● **WHAT YOU HAVE TO DO**
Arrange every line of the rows below as a Markdown table with the columns No. and Text, giving each line its sequence number and leaving out blank lines.

● **SOURCE MATERIAL**
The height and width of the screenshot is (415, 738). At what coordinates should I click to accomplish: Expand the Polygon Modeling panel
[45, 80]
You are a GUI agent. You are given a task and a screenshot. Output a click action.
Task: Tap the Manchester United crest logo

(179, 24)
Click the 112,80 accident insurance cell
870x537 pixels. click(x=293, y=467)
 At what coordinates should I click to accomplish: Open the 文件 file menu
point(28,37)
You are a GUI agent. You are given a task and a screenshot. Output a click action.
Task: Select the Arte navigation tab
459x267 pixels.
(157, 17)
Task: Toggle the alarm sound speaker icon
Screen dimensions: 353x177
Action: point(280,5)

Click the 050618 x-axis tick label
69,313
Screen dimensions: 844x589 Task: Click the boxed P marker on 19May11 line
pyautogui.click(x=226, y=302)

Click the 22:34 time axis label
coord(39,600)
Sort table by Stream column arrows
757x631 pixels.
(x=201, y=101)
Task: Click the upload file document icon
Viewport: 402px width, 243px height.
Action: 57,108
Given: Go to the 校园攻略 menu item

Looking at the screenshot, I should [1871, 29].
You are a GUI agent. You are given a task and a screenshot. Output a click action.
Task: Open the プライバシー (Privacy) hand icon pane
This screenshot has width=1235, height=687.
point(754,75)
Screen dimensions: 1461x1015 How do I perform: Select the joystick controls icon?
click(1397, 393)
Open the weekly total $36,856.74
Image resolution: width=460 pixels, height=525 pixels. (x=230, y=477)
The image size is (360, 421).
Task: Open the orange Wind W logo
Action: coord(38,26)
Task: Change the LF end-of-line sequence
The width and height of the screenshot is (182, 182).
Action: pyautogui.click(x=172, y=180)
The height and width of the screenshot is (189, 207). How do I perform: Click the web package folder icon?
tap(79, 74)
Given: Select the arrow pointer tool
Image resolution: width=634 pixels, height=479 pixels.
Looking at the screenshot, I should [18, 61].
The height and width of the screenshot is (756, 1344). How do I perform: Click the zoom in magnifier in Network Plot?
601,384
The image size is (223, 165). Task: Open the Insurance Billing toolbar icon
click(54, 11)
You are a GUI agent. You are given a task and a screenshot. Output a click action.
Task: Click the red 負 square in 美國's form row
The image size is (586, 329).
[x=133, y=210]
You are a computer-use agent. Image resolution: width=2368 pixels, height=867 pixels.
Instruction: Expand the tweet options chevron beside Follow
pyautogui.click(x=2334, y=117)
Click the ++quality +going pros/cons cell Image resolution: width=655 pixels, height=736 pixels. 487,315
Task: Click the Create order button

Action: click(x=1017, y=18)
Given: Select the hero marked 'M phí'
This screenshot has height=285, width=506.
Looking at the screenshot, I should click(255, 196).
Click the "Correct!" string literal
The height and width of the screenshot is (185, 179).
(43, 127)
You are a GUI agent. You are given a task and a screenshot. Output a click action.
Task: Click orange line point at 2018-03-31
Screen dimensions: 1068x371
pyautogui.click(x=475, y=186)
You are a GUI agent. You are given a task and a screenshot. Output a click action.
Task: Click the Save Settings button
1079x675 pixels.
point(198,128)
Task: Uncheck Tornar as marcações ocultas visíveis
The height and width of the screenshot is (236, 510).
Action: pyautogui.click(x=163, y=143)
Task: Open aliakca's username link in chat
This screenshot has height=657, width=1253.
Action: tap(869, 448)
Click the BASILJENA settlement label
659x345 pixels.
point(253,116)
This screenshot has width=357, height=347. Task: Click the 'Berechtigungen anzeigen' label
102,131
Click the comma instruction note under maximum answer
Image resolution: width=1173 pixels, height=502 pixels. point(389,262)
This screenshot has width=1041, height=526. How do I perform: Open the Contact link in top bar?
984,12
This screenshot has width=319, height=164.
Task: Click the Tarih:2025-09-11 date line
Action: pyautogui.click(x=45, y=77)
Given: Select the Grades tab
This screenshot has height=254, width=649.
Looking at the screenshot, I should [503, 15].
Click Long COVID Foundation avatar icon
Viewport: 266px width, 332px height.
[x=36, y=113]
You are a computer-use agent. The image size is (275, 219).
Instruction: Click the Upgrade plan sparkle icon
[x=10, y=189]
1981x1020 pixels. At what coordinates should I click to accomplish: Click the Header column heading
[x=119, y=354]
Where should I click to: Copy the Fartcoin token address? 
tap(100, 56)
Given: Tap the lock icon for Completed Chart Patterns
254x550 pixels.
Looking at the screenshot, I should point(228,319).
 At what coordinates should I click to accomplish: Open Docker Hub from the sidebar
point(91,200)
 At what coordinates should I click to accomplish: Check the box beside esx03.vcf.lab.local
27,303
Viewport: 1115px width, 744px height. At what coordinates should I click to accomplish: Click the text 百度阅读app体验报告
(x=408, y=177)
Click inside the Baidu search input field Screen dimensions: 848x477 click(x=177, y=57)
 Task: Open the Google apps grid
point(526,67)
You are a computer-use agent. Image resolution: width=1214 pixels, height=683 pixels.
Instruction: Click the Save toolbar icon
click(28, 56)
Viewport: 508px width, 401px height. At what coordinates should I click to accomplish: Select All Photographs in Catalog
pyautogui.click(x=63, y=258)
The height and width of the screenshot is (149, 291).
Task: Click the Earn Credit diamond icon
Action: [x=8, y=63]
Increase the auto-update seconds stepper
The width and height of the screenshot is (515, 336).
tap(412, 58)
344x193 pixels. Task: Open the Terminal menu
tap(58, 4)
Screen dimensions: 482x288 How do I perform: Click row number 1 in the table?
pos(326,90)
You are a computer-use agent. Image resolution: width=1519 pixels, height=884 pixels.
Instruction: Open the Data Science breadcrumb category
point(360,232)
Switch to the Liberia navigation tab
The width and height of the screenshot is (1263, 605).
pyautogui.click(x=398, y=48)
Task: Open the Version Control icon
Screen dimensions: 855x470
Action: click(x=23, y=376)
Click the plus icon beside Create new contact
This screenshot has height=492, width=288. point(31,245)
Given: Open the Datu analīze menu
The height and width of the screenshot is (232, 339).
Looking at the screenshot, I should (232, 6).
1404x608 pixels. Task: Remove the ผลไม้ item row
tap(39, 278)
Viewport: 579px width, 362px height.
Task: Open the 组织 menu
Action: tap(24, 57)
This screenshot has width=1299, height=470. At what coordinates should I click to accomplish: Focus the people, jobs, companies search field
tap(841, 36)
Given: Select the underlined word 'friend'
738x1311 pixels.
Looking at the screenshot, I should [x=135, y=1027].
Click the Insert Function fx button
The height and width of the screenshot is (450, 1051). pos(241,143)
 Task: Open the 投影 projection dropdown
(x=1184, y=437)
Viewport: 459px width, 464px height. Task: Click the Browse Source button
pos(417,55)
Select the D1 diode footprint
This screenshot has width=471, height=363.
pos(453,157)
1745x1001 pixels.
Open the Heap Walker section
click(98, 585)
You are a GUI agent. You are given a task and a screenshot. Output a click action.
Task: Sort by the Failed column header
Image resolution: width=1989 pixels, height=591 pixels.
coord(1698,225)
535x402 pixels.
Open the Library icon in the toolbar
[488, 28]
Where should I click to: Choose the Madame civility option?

● **RESULT OF THE TASK**
| No. | Text |
|---|---|
| 1 | The height and width of the screenshot is (415, 738). At what coordinates should I click to accomplish: Expand the Polygon Modeling panel |
| 2 | [45, 80] |
| 3 | You are a GUI agent. You are given a task and a screenshot. Output a click action. |
| 4 | Task: Tap the Manchester United crest logo |
| 5 | (179, 24) |
| 6 | Click the 112,80 accident insurance cell |
| 7 | 870x537 pixels. click(x=293, y=467) |
| 8 |  At what coordinates should I click to accomplish: Open the 文件 file menu |
| 9 | point(28,37) |
| 10 | You are a GUI agent. You are given a task and a screenshot. Output a click action. |
| 11 | Task: Select the Arte navigation tab |
| 12 | 459x267 pixels. |
| 13 | (157, 17) |
| 14 | Task: Toggle the alarm sound speaker icon |
| 15 | Screen dimensions: 353x177 |
| 16 | Action: point(280,5) |
| 17 | Click the 050618 x-axis tick label |
| 18 | 69,313 |
| 19 | Screen dimensions: 844x589 Task: Click the boxed P marker on 19May11 line |
| 20 | pyautogui.click(x=226, y=302) |
| 21 | Click the 22:34 time axis label |
| 22 | coord(39,600) |
| 23 | Sort table by Stream column arrows |
| 24 | 757x631 pixels. |
| 25 | (x=201, y=101) |
| 26 | Task: Click the upload file document icon |
| 27 | Viewport: 402px width, 243px height. |
| 28 | Action: 57,108 |
| 29 | Given: Go to the 校园攻略 menu item |
| 30 | Looking at the screenshot, I should [1871, 29]. |
| 31 | You are a GUI agent. You are given a task and a screenshot. Output a click action. |
| 32 | Task: Open the プライバシー (Privacy) hand icon pane |
| 33 | This screenshot has width=1235, height=687. |
| 34 | point(754,75) |
| 35 | Screen dimensions: 1461x1015 How do I perform: Select the joystick controls icon? |
| 36 | click(1397, 393) |
| 37 | Open the weekly total $36,856.74 |
| 38 | Image resolution: width=460 pixels, height=525 pixels. (x=230, y=477) |
| 39 | The image size is (360, 421). |
| 40 | Task: Open the orange Wind W logo |
| 41 | Action: coord(38,26) |
| 42 | Task: Change the LF end-of-line sequence |
| 43 | The width and height of the screenshot is (182, 182). |
| 44 | Action: pyautogui.click(x=172, y=180) |
| 45 | The height and width of the screenshot is (189, 207). How do I perform: Click the web package folder icon? |
| 46 | tap(79, 74) |
| 47 | Given: Select the arrow pointer tool |
| 48 | Image resolution: width=634 pixels, height=479 pixels. |
| 49 | Looking at the screenshot, I should [18, 61]. |
| 50 | The height and width of the screenshot is (756, 1344). How do I perform: Click the zoom in magnifier in Network Plot? |
| 51 | 601,384 |
| 52 | The image size is (223, 165). Task: Open the Insurance Billing toolbar icon |
| 53 | click(54, 11) |
| 54 | You are a GUI agent. You are given a task and a screenshot. Output a click action. |
| 55 | Task: Click the red 負 square in 美國's form row |
| 56 | The image size is (586, 329). |
| 57 | [x=133, y=210] |
| 58 | You are a computer-use agent. Image resolution: width=2368 pixels, height=867 pixels. |
| 59 | Instruction: Expand the tweet options chevron beside Follow |
| 60 | pyautogui.click(x=2334, y=117) |
| 61 | Click the ++quality +going pros/cons cell Image resolution: width=655 pixels, height=736 pixels. 487,315 |
| 62 | Task: Click the Create order button |
| 63 | Action: click(x=1017, y=18) |
| 64 | Given: Select the hero marked 'M phí' |
| 65 | This screenshot has height=285, width=506. |
| 66 | Looking at the screenshot, I should click(255, 196). |
| 67 | Click the "Correct!" string literal |
| 68 | The height and width of the screenshot is (185, 179). |
| 69 | (43, 127) |
| 70 | You are a GUI agent. You are given a task and a screenshot. Output a click action. |
| 71 | Task: Click orange line point at 2018-03-31 |
| 72 | Screen dimensions: 1068x371 |
| 73 | pyautogui.click(x=475, y=186) |
| 74 | You are a GUI agent. You are given a task and a screenshot. Output a click action. |
| 75 | Task: Click the Save Settings button |
| 76 | 1079x675 pixels. |
| 77 | point(198,128) |
| 78 | Task: Uncheck Tornar as marcações ocultas visíveis |
| 79 | The height and width of the screenshot is (236, 510). |
| 80 | Action: pyautogui.click(x=163, y=143) |
| 81 | Task: Open aliakca's username link in chat |
| 82 | This screenshot has height=657, width=1253. |
| 83 | Action: tap(869, 448) |
| 84 | Click the BASILJENA settlement label |
| 85 | 659x345 pixels. |
| 86 | point(253,116) |
| 87 | This screenshot has width=357, height=347. Task: Click the 'Berechtigungen anzeigen' label |
| 88 | 102,131 |
| 89 | Click the comma instruction note under maximum answer |
| 90 | Image resolution: width=1173 pixels, height=502 pixels. point(389,262) |
| 91 | This screenshot has width=1041, height=526. How do I perform: Open the Contact link in top bar? |
| 92 | 984,12 |
| 93 | This screenshot has width=319, height=164. |
| 94 | Task: Click the Tarih:2025-09-11 date line |
| 95 | Action: pyautogui.click(x=45, y=77) |
| 96 | Given: Select the Grades tab |
| 97 | This screenshot has height=254, width=649. |
| 98 | Looking at the screenshot, I should [503, 15]. |
| 99 | Click Long COVID Foundation avatar icon |
| 100 | Viewport: 266px width, 332px height. |
| 101 | [x=36, y=113] |
| 102 | You are a computer-use agent. The image size is (275, 219). |
| 103 | Instruction: Click the Upgrade plan sparkle icon |
| 104 | [x=10, y=189] |
| 105 | 1981x1020 pixels. At what coordinates should I click to accomplish: Click the Header column heading |
| 106 | [x=119, y=354] |
| 107 | Where should I click to: Copy the Fartcoin token address?  |
| 108 | tap(100, 56) |
| 109 | Given: Tap the lock icon for Completed Chart Patterns |
| 110 | 254x550 pixels. |
| 111 | Looking at the screenshot, I should point(228,319). |
| 112 |  At what coordinates should I click to accomplish: Open Docker Hub from the sidebar |
| 113 | point(91,200) |
| 114 |  At what coordinates should I click to accomplish: Check the box beside esx03.vcf.lab.local |
| 115 | 27,303 |
| 116 | Viewport: 1115px width, 744px height. At what coordinates should I click to accomplish: Click the text 百度阅读app体验报告 |
| 117 | (x=408, y=177) |
| 118 | Click inside the Baidu search input field Screen dimensions: 848x477 click(x=177, y=57) |
| 119 |  Task: Open the Google apps grid |
| 120 | point(526,67) |
| 121 | You are a computer-use agent. Image resolution: width=1214 pixels, height=683 pixels. |
| 122 | Instruction: Click the Save toolbar icon |
| 123 | click(28, 56) |
| 124 | Viewport: 508px width, 401px height. At what coordinates should I click to accomplish: Select All Photographs in Catalog |
| 125 | pyautogui.click(x=63, y=258) |
| 126 | The height and width of the screenshot is (149, 291). |
| 127 | Task: Click the Earn Credit diamond icon |
| 128 | Action: [x=8, y=63] |
| 129 | Increase the auto-update seconds stepper |
| 130 | The width and height of the screenshot is (515, 336). |
| 131 | tap(412, 58) |
| 132 | 344x193 pixels. Task: Open the Terminal menu |
| 133 | tap(58, 4) |
| 134 | Screen dimensions: 482x288 How do I perform: Click row number 1 in the table? |
| 135 | pos(326,90) |
| 136 | You are a computer-use agent. Image resolution: width=1519 pixels, height=884 pixels. |
| 137 | Instruction: Open the Data Science breadcrumb category |
| 138 | point(360,232) |
| 139 | Switch to the Liberia navigation tab |
| 140 | The width and height of the screenshot is (1263, 605). |
| 141 | pyautogui.click(x=398, y=48) |
| 142 | Task: Open the Version Control icon |
| 143 | Screen dimensions: 855x470 |
| 144 | Action: click(x=23, y=376) |
| 145 | Click the plus icon beside Create new contact |
| 146 | This screenshot has height=492, width=288. point(31,245) |
| 147 | Given: Open the Datu analīze menu |
| 148 | The height and width of the screenshot is (232, 339). |
| 149 | Looking at the screenshot, I should (232, 6). |
| 150 | 1404x608 pixels. Task: Remove the ผลไม้ item row |
| 151 | tap(39, 278) |
| 152 | Viewport: 579px width, 362px height. |
| 153 | Task: Open the 组织 menu |
| 154 | Action: tap(24, 57) |
| 155 | This screenshot has width=1299, height=470. At what coordinates should I click to accomplish: Focus the people, jobs, companies search field |
| 156 | tap(841, 36) |
| 157 | Given: Select the underlined word 'friend' |
| 158 | 738x1311 pixels. |
| 159 | Looking at the screenshot, I should [x=135, y=1027]. |
| 160 | Click the Insert Function fx button |
| 161 | The height and width of the screenshot is (450, 1051). pos(241,143) |
| 162 |  Task: Open the 投影 projection dropdown |
| 163 | (x=1184, y=437) |
| 164 | Viewport: 459px width, 464px height. Task: Click the Browse Source button |
| 165 | pos(417,55) |
| 166 | Select the D1 diode footprint |
| 167 | This screenshot has width=471, height=363. |
| 168 | pos(453,157) |
| 169 | 1745x1001 pixels. |
| 170 | Open the Heap Walker section |
| 171 | click(98, 585) |
| 172 | You are a GUI agent. You are given a task and a screenshot. Output a click action. |
| 173 | Task: Sort by the Failed column header |
| 174 | Image resolution: width=1989 pixels, height=591 pixels. |
| 175 | coord(1698,225) |
| 176 | 535x402 pixels. |
| 177 | Open the Library icon in the toolbar |
| 178 | [488, 28] |
| 179 | Where should I click to: Choose the Madame civility option? |